Словесность

[ Оглавление ]





КНИГИ В ИНТЕРНЕТЕ


Наши проекты

Теория сетературы

   
П
О
И
С
К

Словесность




ДЕНЬ РАБОТНИКОВ КУЛЬТУРЫ


В День работников культуры надобно говорить о поэтах. И лучше всего о репрессированных.

Вот несколько лет назад резонировала история с молодой учительницей литературы, что была уволена из Петербургского лицея как раз за чтение репрессированных поэтов. Потом, правда, оказалось, что за это её не уволили вовсе. И никаких фраз директора, мол, "враги народа", "пособники фашистов" – на которые ссылалась правозащитная учителка, – не было. Просто в тот день в школе проходили мероприятия, связанные с Великой Отечественной войной. Учителка самостоятельно, без согласования изменила тему на репрессированных поэтов. Но и это было только триггером. Началась склока. Посмотрели внимательнее на личное дело, выяснилось, что в биографии скандалистки есть два года за пьяную поножовщину, а поскольку судимость исключает преподавательскую деятельность, правозащитница, изменив имя и сообразительно выйдя замуж – то есть, с новым паспортом, – в нарушение установленных норм стала преподавать.

Теперь о репрессированных поэтах. Например, о Корнилове, который был расстрелян за антисоветские, сиречь кулацкие стихи. Но за какие же "кулацкие", если он остался в истории именно со стихами очень даже советскими, сиречь комсомольскими: "Нас утро встречает прохладой..." Даже на дидактическом поприще он попал в классики: "Как от мёда у медведя зубы начали болеть". Народ заучивал "Соловьиху" и "Качку на Каспийском море". На Первом Всесоюзном Съезде писателей СССР товарищ Бухарин с трибуны лично хвалил товарища Корнилова и противопоставлял его проникновенное творчество "барабанной поэзии" Маяковского. Его приветствуют и Горький, и Ромен, так сказать, Роллан. Поэмы "Триполье" и "Моя Африка" стали событием (Во время гражданской войны каждый пятый в РККА был китайцем, но было и много негров, даже в статусе комиссаров, о которых, собственно, поэма: "...Мы ляжем под кокосовою пальмой, я принесу кокосовый орех...").

Строки с указанием на слова и элементы
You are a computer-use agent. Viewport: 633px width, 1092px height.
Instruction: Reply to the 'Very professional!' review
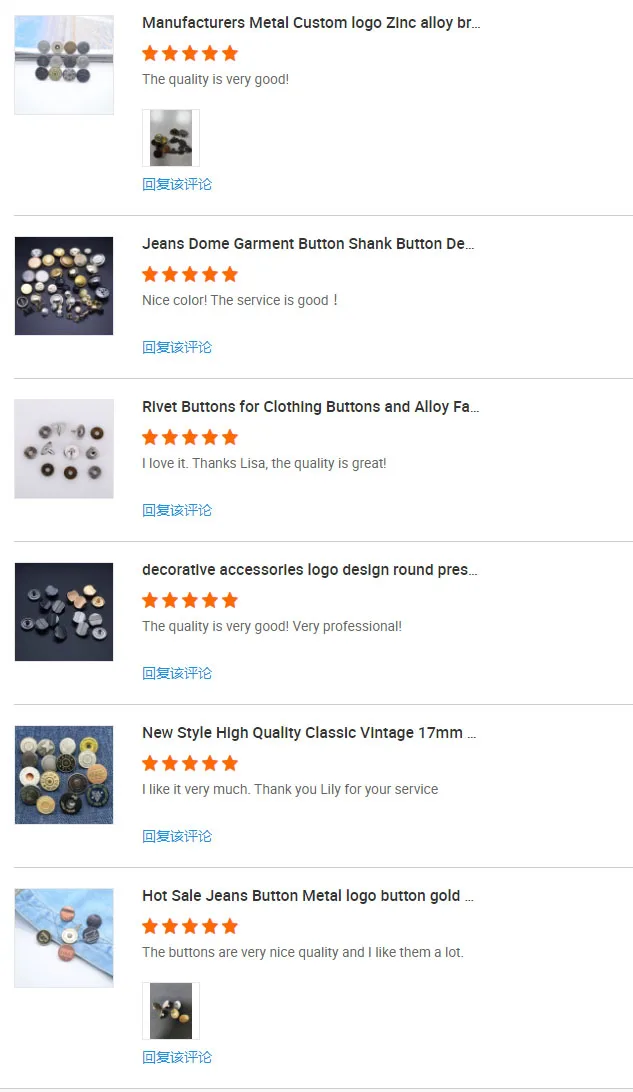coord(177,674)
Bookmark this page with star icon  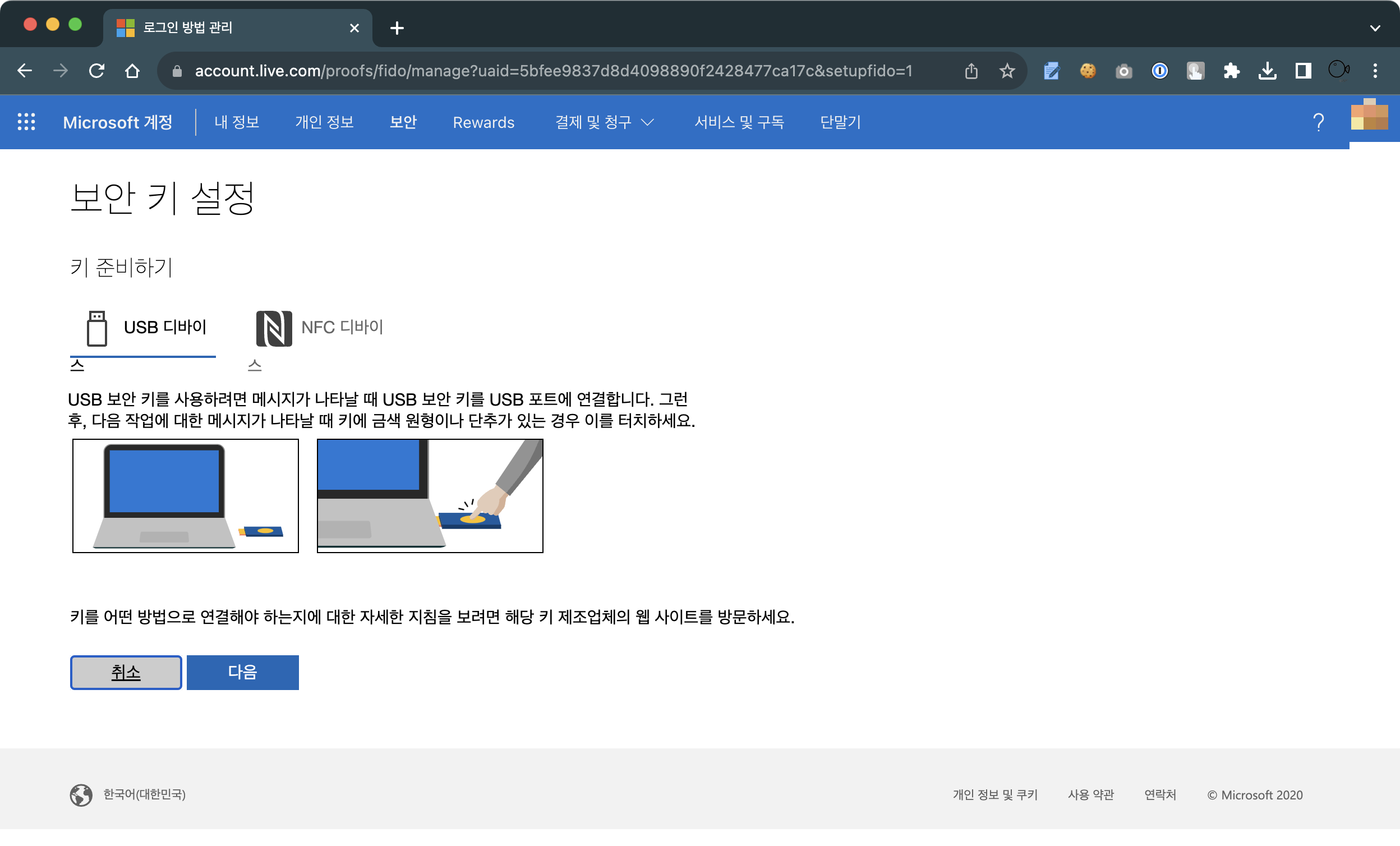pos(1007,71)
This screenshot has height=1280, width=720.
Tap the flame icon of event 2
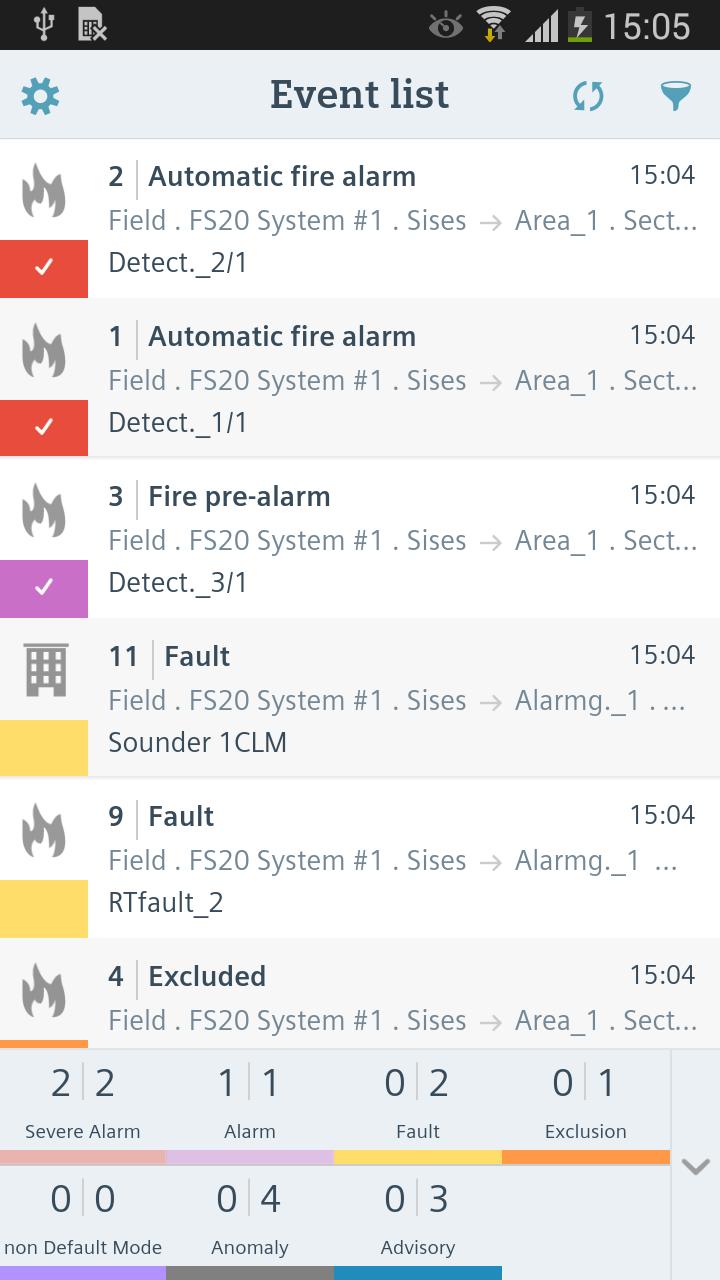(x=44, y=191)
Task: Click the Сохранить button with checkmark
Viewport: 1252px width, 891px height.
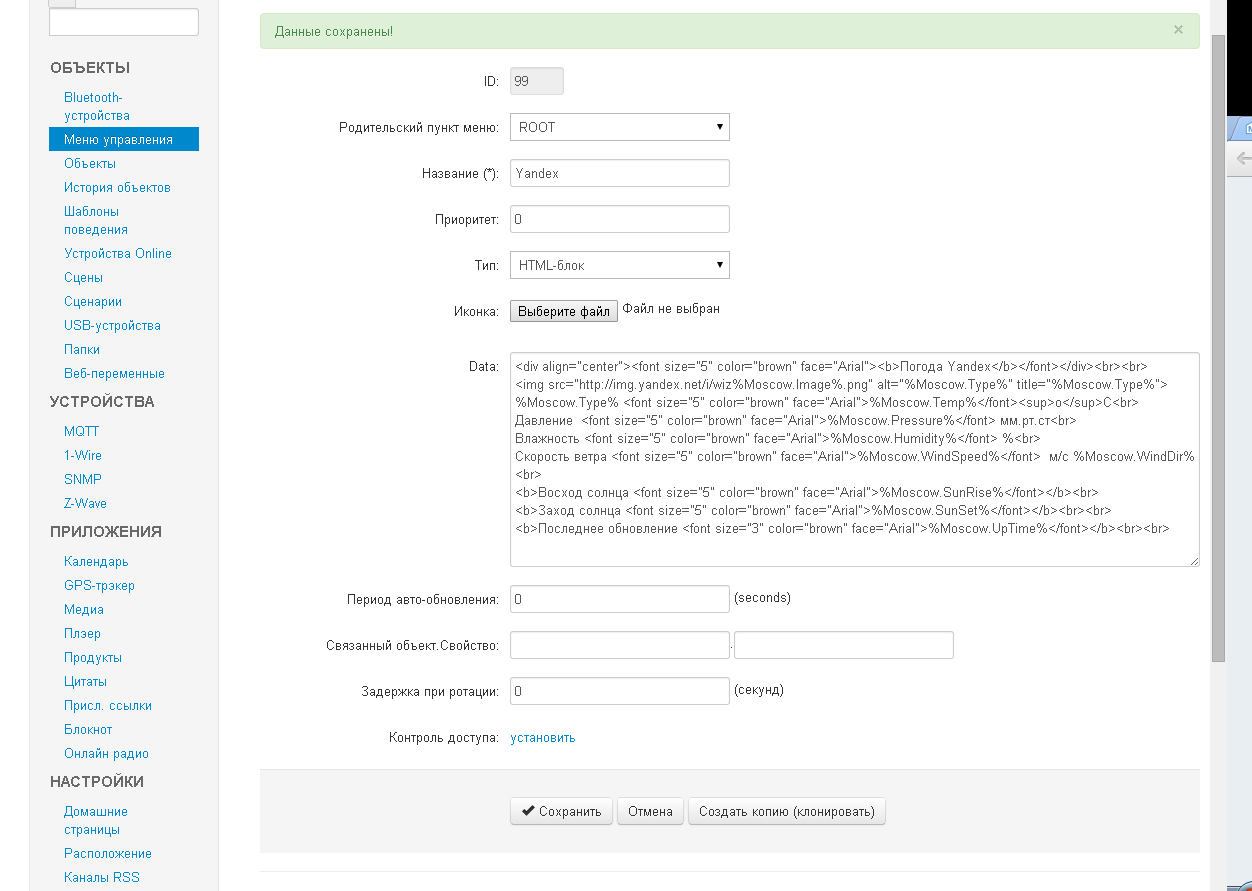Action: [x=561, y=811]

# ЗАДАНИЕ A
Выведи слово в слово кусок заметки о репрессированных поэтах от «Вот несколько лет» до «норм стала преподавать.».
# ЗАДАНИЕ B
Верни без изменений строки из перечня строк, начиная со строки с «Task: Click the» и до самого конца перечня, обе границы включительно. Картинки в ответ не включай.

# ОТВЕТ A
Вот несколько лет назад резонировала история с молодой учительницей литературы, что была уволена из Петербургского лицея как раз за чтение репрессированных поэтов. Потом, правда, оказалось, что за это её не уволили вовсе. И никаких фраз директора, мол, "враги народа", "пособники фашистов" – на которые ссылалась правозащитная учителка, – не было. Просто в тот день в школе проходили мероприятия, связанные с Великой Отечественной войной. Учителка самостоятельно, без согласования изменила тему на репрессированных поэтов. Но и это было только триггером. Началась склока. Посмотрели внимательнее на личное дело, выяснилось, что в биографии скандалистки есть два года за пьяную поножовщину, а поскольку судимость исключает преподавательскую деятельность, правозащитница, изменив имя и сообразительно выйдя замуж – то есть, с новым паспортом, – в нарушение установленных норм стала преподавать.

# ОТВЕТ B
Task: Click the Сохранить button with checkmark
Viewport: 1252px width, 891px height.
Action: [x=561, y=811]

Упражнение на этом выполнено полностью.